Nan Rae

Personal information
- Full name: Agnes W. Nancy Rae
- Nationality: British (Scottish)
- Born: 14 January 1944 (age 82) Motherwell, Scotland
- Height: 1.56 m (5 ft 1 in)
- Weight: 53 kg (117 lb)

Sport
- Sport: Swimming
- Event: Freestyle
- Club: Motherwell AS & WP Club

Medal record
Representing Great Britain
European Championships
| Bronze medal – third place | 1958 Budapest | 400 m freestyle |

= Nan Rae =

Scottish swimmer

Agnes W. Nancy Rae (born 13 January 1944) is a Scottish former competitive swimmer who competed at the 1960 Summer Olympics.

== Biography ==
Rae won a bronze medal in the women's 400-metre freestyle at the 1958 European Aquatics Championships.

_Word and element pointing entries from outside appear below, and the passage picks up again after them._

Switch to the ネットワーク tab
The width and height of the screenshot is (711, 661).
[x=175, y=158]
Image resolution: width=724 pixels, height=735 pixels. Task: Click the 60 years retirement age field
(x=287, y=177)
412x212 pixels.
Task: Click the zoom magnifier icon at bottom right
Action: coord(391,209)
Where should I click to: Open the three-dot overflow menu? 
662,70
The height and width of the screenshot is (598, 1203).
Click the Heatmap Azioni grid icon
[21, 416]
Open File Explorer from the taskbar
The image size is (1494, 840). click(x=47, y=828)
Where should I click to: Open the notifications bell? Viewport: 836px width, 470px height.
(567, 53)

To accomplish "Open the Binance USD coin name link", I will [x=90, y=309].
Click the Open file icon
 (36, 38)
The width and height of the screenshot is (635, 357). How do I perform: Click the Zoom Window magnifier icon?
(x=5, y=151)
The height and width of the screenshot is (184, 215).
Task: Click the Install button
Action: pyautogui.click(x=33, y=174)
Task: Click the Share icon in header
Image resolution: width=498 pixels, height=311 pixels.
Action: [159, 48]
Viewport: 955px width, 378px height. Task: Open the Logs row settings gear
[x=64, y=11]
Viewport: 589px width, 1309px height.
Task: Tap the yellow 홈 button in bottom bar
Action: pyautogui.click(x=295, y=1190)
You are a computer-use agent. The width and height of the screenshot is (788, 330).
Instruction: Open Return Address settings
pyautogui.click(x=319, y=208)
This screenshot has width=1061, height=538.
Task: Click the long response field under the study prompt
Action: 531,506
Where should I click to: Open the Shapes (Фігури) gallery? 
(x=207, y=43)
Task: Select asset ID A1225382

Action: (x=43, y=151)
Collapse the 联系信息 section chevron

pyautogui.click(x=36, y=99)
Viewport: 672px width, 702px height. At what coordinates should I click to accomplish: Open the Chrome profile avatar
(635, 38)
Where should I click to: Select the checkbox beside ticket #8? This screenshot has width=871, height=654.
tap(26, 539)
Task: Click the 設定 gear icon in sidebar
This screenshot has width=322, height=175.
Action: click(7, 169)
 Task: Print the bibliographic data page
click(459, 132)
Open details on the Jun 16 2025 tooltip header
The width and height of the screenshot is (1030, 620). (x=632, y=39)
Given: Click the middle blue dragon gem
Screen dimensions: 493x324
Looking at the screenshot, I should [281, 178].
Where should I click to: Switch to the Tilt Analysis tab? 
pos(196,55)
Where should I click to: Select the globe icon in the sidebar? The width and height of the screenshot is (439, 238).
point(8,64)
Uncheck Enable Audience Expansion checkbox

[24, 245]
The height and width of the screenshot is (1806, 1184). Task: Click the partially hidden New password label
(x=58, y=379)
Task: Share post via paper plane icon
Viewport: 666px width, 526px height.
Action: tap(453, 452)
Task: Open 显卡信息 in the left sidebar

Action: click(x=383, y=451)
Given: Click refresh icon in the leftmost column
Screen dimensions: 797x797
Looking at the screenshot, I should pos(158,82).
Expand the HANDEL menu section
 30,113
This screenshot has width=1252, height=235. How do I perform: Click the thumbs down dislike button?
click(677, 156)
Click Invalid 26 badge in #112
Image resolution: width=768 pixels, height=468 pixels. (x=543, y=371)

She was selected for the 1958 Scottish team for the 1958 British Empire and Commonwealth Games in Cardiff, Wales, where she competed in the 440 yards freestyle.

At the 1960 Olympic Games in Rome, she finished sixth in the 400 metres freestyle.

She won the 1961 ASA National Championship 220 yards freestyle title and the 440 yards freestyle.